Could you convert every line of the entries below into a Markdown table with the columns Line No. and Entry Text, giving one row per line and skipping any blank lines?

- **Entries from a data source**:
■ ■ ■ ■
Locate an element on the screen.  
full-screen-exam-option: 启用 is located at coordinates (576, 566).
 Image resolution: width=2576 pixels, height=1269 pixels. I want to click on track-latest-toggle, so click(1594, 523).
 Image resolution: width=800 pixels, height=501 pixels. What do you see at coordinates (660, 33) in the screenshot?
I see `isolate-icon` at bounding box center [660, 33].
■ ■ ■ ■
- **Result for this exercise**:
| Line No. | Entry Text |
|---|---|
| 1 | Locate an element on the screen.   |
| 2 | full-screen-exam-option: 启用 is located at coordinates (576, 566). |
| 3 |  Image resolution: width=2576 pixels, height=1269 pixels. I want to click on track-latest-toggle, so click(1594, 523). |
| 4 |  Image resolution: width=800 pixels, height=501 pixels. What do you see at coordinates (660, 33) in the screenshot? |
| 5 | I see `isolate-icon` at bounding box center [660, 33]. |